MUMBAI (Reuters) - India’s market regulator will ask Ranbaxy Laboratories and Sun Pharmaceutical Industries for more information about their planned $3.2 billion merger and seek trading data from stock exchanges after shares in Ranbaxy surged in the run-up to the deal, a senior source at the regulator said on Wednesday.
Ranbaxy shares jumped 24 percent while trading volume tripled in the three sessions ahead of Monday’s announcement that Sun Pharma would buy it in what would be the biggest drug sector deal in the Asia-Pacific region this year.

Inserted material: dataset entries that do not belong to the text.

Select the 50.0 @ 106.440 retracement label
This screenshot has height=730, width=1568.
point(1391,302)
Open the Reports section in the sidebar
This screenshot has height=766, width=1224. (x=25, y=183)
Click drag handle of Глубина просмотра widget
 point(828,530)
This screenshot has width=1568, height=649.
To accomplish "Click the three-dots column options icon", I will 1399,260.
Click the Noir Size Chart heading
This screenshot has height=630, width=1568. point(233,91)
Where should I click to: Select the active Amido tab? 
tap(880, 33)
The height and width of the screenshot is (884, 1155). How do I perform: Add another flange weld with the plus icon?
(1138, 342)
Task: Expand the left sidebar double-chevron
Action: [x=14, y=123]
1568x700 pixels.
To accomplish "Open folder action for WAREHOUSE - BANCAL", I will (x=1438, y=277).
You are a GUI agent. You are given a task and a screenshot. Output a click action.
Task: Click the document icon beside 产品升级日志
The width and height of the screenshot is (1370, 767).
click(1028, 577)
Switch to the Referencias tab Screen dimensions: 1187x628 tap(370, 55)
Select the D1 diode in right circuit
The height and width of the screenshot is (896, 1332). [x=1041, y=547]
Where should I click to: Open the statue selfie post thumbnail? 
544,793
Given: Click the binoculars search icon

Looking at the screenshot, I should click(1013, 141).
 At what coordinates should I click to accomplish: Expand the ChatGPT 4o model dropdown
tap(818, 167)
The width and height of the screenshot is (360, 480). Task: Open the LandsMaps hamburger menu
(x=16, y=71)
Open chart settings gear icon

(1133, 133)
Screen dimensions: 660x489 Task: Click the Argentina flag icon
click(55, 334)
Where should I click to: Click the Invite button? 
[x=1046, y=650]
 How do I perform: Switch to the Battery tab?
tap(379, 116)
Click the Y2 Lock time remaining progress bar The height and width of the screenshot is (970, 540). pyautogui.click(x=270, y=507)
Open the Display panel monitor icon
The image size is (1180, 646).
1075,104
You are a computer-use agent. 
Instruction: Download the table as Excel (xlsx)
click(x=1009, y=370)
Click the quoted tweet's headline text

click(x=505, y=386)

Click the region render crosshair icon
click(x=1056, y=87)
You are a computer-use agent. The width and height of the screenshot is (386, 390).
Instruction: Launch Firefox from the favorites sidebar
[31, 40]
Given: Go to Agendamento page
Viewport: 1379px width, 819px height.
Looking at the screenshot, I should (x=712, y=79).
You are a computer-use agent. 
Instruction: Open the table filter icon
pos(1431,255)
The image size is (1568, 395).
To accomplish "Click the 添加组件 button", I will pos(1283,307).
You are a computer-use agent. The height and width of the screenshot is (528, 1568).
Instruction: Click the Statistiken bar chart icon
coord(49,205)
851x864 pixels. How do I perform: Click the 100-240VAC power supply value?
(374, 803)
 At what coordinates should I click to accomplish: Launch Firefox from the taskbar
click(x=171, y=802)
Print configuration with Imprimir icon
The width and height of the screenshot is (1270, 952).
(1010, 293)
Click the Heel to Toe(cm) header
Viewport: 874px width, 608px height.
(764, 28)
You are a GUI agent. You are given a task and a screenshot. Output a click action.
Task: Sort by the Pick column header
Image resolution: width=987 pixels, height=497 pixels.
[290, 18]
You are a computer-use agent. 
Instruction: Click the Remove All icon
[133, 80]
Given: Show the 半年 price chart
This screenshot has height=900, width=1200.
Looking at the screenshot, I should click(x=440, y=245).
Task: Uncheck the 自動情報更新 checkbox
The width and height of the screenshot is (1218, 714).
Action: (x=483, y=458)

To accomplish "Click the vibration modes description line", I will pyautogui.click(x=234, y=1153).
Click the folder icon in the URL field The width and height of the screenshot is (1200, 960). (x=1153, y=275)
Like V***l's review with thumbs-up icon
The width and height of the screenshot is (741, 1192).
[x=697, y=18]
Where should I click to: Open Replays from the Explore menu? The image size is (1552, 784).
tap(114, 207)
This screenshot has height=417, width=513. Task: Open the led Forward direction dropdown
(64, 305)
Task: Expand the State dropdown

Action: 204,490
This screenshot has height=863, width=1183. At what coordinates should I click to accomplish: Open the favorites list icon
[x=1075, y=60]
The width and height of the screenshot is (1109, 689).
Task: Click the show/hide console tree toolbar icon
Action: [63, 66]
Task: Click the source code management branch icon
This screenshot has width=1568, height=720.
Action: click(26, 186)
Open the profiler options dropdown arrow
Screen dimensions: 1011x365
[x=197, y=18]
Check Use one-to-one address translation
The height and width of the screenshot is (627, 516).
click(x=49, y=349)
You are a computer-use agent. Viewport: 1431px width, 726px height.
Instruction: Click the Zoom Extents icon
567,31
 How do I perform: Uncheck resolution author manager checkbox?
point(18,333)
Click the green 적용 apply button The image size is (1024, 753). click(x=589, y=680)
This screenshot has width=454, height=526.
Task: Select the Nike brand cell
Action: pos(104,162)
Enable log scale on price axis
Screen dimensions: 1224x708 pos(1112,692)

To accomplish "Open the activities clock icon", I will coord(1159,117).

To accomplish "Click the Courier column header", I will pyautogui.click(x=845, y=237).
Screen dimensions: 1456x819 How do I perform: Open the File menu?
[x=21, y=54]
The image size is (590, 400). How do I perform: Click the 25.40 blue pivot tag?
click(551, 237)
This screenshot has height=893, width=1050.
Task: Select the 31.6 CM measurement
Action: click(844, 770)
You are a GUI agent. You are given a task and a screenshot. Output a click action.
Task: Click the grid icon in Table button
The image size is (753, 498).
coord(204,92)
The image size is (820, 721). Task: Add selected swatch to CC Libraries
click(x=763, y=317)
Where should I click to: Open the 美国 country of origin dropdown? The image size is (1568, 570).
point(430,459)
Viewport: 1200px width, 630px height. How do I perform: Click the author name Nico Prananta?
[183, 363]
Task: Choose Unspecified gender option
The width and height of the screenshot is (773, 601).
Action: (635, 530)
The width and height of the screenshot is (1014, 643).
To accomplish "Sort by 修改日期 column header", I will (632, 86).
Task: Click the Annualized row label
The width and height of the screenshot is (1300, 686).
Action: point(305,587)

“We have received multiple complaints. We will ask stock exchanges on details of buy and sell trades in both Ranbaxy and Sun shares,” said the Securities and Exchange Board of India (SEBI) source, who declined to be identified because he is not authorized to speak with the media on the matter.
The official added that SEBI would also ask for “additional disclosures” from the two drug makers.
Sun’s managing director, Dilip Shanghvi, said India’s largest drug maker by market value had not received any inquiries from SEBI in an interview with CNBC-TV 18.
“We haven’t heard (from the regulator),” Shanghvi said on Wednesday afternoon.
“We also have concern about the run-up in Ranbaxy stock a few days before the transaction was announced, but we hope that nothing comes out of that inquiry.”
Spokesmen for SEBI and Ranbaxy declined to comment. The National Stock Exchange of India Ltd and BSE Ltd, India’s two biggest exchanges, also declined to comment.
The president of an Indian brokerage association said it would formally ask the regulator to investigate trading in Ranbaxy’s shares.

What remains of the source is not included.